Alfred Soto: “Pusha is never less than proficient in a flash sort of way, like a student doing a team project who reminds you that he did the research and editing,” I wrote in May, and the swagger of “If You Know” impresses as much as it depresses. What he knows he will never stop explaining. 
[7]

Ryo Miyauchi: Pusha’s trying to convince you that he’s last of a dying breed who remembers some classic era of drug culture. But his effort doesn’t sound too compelling when it sounds pretty much like what he’s been doing since My Name is My Name: the austere, Kanye-produced noir sound remains the same, but also his zigzagging cadence is unchanged. It’s one thing to cry about negligence of a past generation, but if he’s hollering from the same place while his peers have moved on to different avenues, maybe it’s not the youth who needs to open their eyes.
[5]

Micha Cavaseno: If we look back on the overall history of Southern rappers or, even more specifically, Southern Rappers with a Heavy Emphasis on Cocaine Pushing, the Clipse were the De La Soul of their field. Mathematic, calculated, off-beat, and singular — and ultimately, a perfectly suitable cult act who got too insular past their initial breakout, and then looked downright embarrassing when they did try and go commercial. This said, I don’t remember living in a world where hip-hop heads would aggressively stare you down and talk about how Trugoy the Dove is a career ending monster on the low the way people have insistently flexed over as middling an album as Daytona. The production? Dull, aimless plodding. Pusha himself? Still just an inane punchline artist; only now demonstrating more and more that without Pharrell indicating he and his brother should obediently follow the Puffy and Mase routine, he’s useless and unimaginative. “If You Know You Know” is tin-foil brittle, absurdly hollow, insistent on a magnanimousness that Pusha with his lazy flows and ever deteriorating bars shouldn’t even entertain pretending to have.
[2]

Julian Axelrod: “If You Know You Know” is pure, uncut Push, a king at the height of his power reveling in his inscrutability.
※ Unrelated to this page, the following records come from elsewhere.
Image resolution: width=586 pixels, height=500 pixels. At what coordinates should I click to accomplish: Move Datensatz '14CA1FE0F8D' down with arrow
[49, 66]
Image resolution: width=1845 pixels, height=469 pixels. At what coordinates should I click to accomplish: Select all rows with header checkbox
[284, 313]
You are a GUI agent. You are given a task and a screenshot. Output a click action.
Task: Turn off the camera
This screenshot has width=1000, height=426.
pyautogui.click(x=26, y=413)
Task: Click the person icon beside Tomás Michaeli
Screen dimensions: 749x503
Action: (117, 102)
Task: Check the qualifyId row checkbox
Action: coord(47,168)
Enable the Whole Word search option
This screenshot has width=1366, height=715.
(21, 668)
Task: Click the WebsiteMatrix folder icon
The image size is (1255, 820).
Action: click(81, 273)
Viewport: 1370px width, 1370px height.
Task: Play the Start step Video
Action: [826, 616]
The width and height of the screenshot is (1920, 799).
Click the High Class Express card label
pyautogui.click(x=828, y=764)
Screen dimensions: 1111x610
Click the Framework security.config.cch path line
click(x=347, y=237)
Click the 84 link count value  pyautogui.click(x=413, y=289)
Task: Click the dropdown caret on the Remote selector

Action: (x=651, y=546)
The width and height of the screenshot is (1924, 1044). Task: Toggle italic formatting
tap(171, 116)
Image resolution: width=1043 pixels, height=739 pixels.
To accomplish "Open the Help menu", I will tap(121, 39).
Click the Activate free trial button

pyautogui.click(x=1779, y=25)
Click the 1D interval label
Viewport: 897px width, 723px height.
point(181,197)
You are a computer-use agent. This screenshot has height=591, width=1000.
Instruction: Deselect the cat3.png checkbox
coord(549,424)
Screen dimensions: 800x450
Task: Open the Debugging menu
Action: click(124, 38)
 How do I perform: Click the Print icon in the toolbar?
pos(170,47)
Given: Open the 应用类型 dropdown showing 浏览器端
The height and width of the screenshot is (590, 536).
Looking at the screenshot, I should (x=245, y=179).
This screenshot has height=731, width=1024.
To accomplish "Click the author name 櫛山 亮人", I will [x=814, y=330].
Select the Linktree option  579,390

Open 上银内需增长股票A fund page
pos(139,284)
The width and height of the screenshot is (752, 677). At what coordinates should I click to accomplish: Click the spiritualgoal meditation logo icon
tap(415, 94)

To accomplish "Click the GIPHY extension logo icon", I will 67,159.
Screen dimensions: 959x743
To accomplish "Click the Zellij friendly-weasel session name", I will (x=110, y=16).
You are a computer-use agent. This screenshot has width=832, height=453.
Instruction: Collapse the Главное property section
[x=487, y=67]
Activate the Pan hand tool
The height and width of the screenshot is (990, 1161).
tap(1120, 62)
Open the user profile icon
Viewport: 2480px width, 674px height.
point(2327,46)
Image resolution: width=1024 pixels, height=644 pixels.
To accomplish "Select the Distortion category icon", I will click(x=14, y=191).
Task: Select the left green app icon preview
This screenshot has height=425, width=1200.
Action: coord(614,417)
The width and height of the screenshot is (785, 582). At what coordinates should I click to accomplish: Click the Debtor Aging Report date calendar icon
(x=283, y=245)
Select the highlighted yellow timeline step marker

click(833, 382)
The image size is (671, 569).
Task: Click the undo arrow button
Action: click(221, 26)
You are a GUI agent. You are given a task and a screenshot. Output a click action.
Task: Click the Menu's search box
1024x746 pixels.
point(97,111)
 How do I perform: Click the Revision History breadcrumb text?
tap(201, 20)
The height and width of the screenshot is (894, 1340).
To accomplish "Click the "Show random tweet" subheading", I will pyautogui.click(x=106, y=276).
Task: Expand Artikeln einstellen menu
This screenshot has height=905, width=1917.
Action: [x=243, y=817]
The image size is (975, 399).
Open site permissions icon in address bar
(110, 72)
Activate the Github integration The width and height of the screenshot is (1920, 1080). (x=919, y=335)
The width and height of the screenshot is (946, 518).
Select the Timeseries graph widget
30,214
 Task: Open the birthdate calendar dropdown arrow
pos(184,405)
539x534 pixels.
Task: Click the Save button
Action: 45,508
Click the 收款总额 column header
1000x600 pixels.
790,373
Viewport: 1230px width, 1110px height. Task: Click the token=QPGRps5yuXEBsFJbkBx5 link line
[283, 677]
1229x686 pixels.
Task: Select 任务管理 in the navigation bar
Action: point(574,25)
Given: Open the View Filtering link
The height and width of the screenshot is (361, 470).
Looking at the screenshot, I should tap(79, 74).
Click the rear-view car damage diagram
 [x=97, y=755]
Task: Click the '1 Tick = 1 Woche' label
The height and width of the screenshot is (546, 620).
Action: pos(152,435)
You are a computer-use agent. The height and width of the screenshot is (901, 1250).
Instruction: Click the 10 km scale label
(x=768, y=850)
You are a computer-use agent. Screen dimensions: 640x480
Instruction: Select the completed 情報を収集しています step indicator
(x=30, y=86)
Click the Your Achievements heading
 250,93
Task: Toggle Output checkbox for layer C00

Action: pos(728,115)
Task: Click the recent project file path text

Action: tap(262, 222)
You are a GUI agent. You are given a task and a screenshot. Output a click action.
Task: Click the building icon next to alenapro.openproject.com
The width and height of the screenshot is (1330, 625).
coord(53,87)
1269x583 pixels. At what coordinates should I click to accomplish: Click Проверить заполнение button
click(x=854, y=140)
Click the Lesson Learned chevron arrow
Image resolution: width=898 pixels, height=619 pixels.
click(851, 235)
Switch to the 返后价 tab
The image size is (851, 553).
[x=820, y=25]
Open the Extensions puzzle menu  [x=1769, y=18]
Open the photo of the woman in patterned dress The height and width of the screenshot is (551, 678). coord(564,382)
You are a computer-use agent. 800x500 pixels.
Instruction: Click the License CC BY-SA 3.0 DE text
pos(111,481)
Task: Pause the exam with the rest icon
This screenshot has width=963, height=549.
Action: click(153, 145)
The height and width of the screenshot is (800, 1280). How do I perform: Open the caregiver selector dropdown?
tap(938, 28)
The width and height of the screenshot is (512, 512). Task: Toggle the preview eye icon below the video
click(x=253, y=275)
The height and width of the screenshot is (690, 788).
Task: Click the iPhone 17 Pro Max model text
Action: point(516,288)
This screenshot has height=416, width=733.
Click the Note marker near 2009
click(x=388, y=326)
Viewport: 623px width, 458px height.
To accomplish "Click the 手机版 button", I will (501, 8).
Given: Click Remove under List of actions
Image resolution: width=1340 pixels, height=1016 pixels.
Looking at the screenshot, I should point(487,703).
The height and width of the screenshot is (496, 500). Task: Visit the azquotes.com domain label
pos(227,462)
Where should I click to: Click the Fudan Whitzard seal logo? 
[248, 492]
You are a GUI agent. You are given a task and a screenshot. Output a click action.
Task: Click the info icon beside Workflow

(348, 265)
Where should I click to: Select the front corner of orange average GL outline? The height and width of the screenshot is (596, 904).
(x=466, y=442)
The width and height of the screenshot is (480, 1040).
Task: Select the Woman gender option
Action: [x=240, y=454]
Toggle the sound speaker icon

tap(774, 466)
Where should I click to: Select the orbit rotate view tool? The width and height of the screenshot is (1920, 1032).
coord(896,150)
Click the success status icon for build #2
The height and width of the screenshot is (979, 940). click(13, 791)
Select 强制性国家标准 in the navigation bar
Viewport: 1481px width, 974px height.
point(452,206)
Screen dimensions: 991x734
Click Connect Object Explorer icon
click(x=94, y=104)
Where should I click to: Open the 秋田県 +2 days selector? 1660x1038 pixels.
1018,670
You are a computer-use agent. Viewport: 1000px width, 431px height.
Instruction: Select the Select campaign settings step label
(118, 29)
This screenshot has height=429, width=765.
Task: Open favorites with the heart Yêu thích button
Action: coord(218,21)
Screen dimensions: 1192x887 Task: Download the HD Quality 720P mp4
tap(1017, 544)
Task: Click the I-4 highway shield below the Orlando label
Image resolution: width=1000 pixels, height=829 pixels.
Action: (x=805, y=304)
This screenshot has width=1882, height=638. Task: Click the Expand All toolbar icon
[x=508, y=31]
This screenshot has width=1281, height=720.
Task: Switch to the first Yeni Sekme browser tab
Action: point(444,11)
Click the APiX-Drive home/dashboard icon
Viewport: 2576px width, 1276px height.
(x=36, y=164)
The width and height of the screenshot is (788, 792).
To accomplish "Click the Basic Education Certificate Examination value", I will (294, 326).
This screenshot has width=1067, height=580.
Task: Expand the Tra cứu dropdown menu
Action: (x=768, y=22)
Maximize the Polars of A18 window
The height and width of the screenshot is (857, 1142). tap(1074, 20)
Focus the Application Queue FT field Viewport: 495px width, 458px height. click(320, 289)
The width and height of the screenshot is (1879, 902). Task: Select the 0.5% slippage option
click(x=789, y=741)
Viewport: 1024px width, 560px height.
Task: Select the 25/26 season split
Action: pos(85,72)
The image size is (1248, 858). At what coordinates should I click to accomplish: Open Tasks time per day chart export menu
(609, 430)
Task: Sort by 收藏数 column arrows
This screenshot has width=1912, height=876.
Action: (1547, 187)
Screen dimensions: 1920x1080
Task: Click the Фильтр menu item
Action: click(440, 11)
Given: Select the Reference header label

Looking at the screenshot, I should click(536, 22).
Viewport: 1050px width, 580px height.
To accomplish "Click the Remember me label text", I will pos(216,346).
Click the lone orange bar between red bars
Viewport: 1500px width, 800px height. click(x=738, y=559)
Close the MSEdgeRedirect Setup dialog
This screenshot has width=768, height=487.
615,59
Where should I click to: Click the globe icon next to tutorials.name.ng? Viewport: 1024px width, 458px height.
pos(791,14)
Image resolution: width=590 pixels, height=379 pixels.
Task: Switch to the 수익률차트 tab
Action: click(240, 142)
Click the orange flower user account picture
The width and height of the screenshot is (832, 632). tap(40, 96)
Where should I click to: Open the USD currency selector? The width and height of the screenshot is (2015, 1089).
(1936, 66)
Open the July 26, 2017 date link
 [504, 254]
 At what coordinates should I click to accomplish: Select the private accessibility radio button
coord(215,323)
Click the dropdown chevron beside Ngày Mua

Every line sounds like it’s been written specifically for ten dudes from his block in Virginia — you think he gives a fuck if you understand his references to tennis balls and Big Meech tiger parties? So when the song imprints onto your brain and electrifies every cell in your body on first (and thousandth) listen, it almost seems like it’s against Push’s wishes. The beat is a live wire wonder, with a ticking time bomb intro that explodes into a fireworks display from hell. But Pusha more than holds his own on a beat that would eat other rappers alive, stringing together gorgeous ten-word tableaux at an unparalleled rate. In the weeks since its release, I’ve essentially memorized the entire song through sheer repetition and I’m still finding new pockets of genius. If this ain’t perfect rap music, I don’t know what is.